[Sayfa Alıntısı]:
****
Ünlü bir film vardır, yeni ama siyahbeyaz, hani "Schindler'in Listesi" gibi...
Filmin adı "Good Night and Good Luck"... İyi geceler, iyi şanslar...
Bu film ellili yılların başlarında geçer ve ünlü faşist senatör McCarthy'yi televizyona çıkarıp rezil kepaze eden, o uğursuz "McCarthy dönemini" bitiren efsane gazeteciler, efsane televizyoncular Edward R. Murrow ile Fred Friendly'yi anlatır, Dianne Reeves'in tadına doyulmaz caz şarkıları eşliğinde...
Eh, bendeniz de kendi çapımda İSKİ hırsızlarını ve SHP'yi bir anlamda bitirmiştim doksanlı yıllarda televizyondan, azıcık kendime pay çıkarırım vallahi. Ustaların yolunda yürüdük.
Bu filmde büyük ölçüde Murrow'un canlı yayın söyleşileri yer alır.
Ve de Murrow program boyunca sürekli sigara içer, baca gibi tüter.
****
[Gösterilen Kayıtlar]:
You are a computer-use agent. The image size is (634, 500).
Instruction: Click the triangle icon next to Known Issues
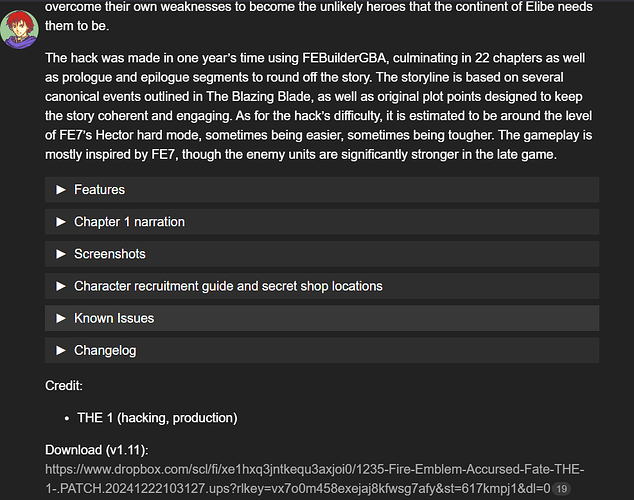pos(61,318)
****
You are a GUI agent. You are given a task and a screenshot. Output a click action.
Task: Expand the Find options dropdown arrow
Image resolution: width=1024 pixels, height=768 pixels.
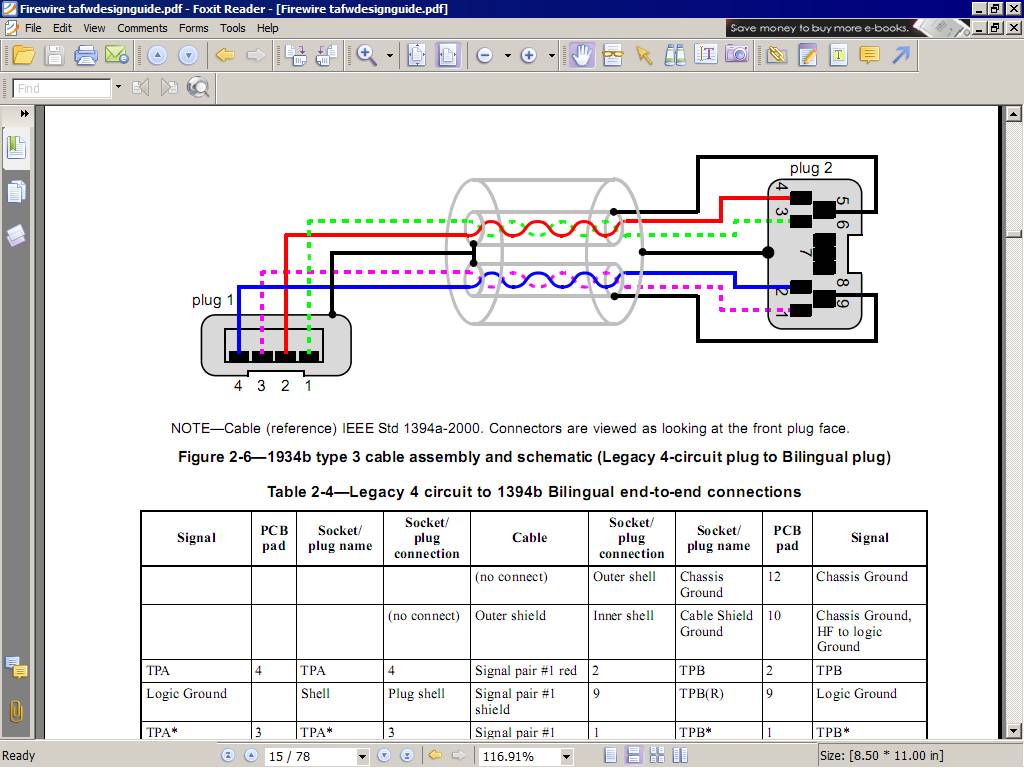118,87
****
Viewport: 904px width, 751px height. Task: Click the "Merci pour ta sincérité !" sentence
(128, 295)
****
[Alıştırma Yönergeleri]:
**1.** Film yazısındaki yazar, kendine neden azıcık pay çıkardığını söylüyor? Bir ila üç cümleyle açıklayın.
**2.** Film yazısının "Ünlü bir film" ile başlayıp "baca gibi tüter." ile biten bölümünü, "sigara" yerine "pipo" koyarak yeniden yazın.
Bu alıştırmada kayıtlar kullanılmayacaktır.

[Tamamlanmış Alıştırma]:
**1.** Yazar, doksanlı yıllarda televizyondan İSKİ hırsızlarını ve SHP'yi bir anlamda bitirdiğini belirtir. Bu yüzden kendine azıcık pay çıkarır ve ustaların yolunda yürüdüklerini söyler.

**2.**
Ünlü bir film vardır, yeni ama siyahbeyaz, hani "Schindler'in Listesi" gibi...
Filmin adı "Good Night and Good Luck"... İyi geceler, iyi şanslar...
Bu film ellili yılların başlarında geçer ve ünlü faşist senatör McCarthy'yi televizyona çıkarıp rezil kepaze eden, o uğursuz "McCarthy dönemini" bitiren efsane gazeteciler, efsane televizyoncular Edward R. Murrow ile Fred Friendly'yi anlatır, Dianne Reeves'in tadına doyulmaz caz şarkıları eşliğinde...
Eh, bendeniz de kendi çapımda İSKİ hırsızlarını ve SHP'yi bir anlamda bitirmiştim doksanlı yıllarda televizyondan, azıcık kendime pay çıkarırım vallahi. Ustaların yolunda yürüdük.
Bu filmde büyük ölçüde Murrow'un canlı yayın söyleşileri yer alır.
Ve de Murrow program boyunca sürekli pipo içer, baca gibi tüter.